The director said he observed the same reaction over and over again — and by the fourth time, he had to ask what all the chatter was about.
"At the end, I was asking about the movie and I asked about that one particular part where everybody's talking," Caviezel recalled. "And they all cried out, 'Epstein Island."
Caviezel said the response suddenly clicked for him — and he realized the audience had picked up on the similarities of a location shown in the film that starkly resembled the disgraced financier's infamous getaway.
"I went, 'Oh okay, now I understand what we're up against," Caviezel said as he made a shocking claim.
"Epstein Island isn't the only sex island out there," the director alleged. "And Tim Ballard takes one down in the film."

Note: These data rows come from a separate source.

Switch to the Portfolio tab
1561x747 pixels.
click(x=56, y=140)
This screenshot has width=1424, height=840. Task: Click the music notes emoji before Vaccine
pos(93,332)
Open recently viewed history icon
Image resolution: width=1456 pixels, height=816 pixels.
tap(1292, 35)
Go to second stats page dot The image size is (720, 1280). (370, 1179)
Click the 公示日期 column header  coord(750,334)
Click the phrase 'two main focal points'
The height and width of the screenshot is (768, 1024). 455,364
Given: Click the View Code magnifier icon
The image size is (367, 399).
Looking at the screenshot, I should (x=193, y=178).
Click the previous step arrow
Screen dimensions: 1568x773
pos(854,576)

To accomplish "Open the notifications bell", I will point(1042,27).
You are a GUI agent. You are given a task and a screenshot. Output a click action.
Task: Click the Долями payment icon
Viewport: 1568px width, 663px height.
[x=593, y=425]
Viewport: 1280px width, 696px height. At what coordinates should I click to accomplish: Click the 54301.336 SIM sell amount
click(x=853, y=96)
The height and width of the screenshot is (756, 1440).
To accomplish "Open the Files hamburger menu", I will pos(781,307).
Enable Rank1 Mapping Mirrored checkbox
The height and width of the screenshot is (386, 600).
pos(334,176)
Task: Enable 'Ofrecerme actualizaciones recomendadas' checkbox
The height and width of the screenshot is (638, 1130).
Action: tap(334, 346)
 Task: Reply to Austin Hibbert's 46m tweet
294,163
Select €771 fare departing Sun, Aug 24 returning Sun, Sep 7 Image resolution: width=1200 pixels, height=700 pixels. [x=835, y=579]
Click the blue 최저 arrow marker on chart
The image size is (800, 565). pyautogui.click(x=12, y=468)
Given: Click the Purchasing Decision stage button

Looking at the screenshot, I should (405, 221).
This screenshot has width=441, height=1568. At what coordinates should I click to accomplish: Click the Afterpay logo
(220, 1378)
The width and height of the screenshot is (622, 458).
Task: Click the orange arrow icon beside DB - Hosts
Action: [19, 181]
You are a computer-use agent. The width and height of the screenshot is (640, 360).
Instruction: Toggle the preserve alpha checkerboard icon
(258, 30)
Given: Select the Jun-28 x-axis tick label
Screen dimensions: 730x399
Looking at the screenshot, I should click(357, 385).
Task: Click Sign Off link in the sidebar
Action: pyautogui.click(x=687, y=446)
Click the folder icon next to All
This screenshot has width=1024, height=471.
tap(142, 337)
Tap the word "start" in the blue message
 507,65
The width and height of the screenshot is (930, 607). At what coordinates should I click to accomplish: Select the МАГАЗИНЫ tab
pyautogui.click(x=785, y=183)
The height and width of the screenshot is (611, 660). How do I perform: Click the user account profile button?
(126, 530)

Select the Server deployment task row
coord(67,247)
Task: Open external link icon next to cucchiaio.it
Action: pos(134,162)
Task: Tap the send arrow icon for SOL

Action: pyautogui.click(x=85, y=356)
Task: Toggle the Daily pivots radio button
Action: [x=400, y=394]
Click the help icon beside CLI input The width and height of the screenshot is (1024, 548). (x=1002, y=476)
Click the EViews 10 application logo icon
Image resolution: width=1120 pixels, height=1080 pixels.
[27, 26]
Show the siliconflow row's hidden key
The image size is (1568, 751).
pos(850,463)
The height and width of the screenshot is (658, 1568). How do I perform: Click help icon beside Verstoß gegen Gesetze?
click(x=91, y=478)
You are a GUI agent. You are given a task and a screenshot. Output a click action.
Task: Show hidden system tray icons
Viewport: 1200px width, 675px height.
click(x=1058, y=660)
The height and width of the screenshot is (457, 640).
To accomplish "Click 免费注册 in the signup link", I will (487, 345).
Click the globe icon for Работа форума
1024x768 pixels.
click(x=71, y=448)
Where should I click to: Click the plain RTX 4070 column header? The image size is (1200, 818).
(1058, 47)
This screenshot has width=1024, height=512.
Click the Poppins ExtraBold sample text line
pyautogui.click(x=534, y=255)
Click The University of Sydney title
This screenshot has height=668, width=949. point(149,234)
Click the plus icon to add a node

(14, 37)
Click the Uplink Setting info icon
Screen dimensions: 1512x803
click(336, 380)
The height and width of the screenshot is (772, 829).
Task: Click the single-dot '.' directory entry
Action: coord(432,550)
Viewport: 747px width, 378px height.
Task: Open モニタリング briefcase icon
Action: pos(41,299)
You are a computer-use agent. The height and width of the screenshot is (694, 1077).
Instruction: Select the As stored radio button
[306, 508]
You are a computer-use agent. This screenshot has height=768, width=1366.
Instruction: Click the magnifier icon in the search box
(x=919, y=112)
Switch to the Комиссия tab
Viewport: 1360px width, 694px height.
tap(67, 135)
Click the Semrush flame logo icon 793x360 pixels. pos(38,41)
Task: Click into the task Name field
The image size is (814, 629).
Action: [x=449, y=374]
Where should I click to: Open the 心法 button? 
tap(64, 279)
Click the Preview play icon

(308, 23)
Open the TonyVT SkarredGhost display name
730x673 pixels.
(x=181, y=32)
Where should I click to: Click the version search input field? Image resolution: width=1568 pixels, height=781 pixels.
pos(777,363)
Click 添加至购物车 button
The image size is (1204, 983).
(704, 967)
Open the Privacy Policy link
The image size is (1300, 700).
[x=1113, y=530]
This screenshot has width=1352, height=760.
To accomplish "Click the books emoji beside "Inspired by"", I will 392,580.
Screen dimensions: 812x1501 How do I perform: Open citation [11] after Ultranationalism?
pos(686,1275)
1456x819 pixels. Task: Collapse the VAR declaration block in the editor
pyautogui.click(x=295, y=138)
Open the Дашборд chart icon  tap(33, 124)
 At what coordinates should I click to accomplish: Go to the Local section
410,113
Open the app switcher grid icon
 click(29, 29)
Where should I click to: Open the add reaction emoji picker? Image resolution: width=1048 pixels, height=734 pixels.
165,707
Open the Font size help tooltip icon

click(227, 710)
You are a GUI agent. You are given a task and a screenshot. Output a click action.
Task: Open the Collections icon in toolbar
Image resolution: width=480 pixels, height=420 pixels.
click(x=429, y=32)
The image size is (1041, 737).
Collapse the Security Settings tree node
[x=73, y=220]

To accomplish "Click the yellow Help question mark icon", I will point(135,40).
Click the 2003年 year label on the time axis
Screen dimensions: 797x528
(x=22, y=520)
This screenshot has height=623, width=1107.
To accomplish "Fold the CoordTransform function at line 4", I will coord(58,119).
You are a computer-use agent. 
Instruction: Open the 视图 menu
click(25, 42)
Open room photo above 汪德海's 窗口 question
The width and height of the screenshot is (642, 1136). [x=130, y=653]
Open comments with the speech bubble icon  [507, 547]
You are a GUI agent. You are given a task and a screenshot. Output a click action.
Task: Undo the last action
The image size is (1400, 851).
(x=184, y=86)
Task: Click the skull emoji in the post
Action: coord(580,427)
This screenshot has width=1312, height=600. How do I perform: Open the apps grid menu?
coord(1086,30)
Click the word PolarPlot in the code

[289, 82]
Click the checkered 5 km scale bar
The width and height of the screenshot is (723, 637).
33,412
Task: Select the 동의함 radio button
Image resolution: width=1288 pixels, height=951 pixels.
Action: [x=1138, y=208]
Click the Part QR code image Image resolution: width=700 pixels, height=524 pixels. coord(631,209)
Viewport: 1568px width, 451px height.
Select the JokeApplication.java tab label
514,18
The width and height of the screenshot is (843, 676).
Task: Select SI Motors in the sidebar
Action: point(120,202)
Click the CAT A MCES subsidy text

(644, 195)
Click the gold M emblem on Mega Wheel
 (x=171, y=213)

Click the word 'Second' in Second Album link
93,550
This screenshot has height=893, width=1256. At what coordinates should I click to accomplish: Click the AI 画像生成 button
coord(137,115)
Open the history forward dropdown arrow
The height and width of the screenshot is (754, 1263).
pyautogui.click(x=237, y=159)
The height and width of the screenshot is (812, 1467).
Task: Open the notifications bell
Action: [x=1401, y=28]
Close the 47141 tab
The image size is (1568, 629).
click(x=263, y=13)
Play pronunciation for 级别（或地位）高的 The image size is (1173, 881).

Ballard, who the fictional film is based on, was a former ICE agent and founder of the embattled group Operation Underground Railroad (OUR), which aimed to take down child sex trafficking rings. Ballard recently stepped away from OUR after the film's premiere.
While the group's agenda was noble on the surface, the group was at the center of a protracted criminal investigation that looked into whether or not OUR members themselves were participating in sex trafficking, as well as being looked into for creating demand within the sex trafficking underworld, according to Vice News.
Additionally, critics have called out the film for its heavily fictionalized take on Ballard and accused the movie of having an eerily similar plot to Rambo.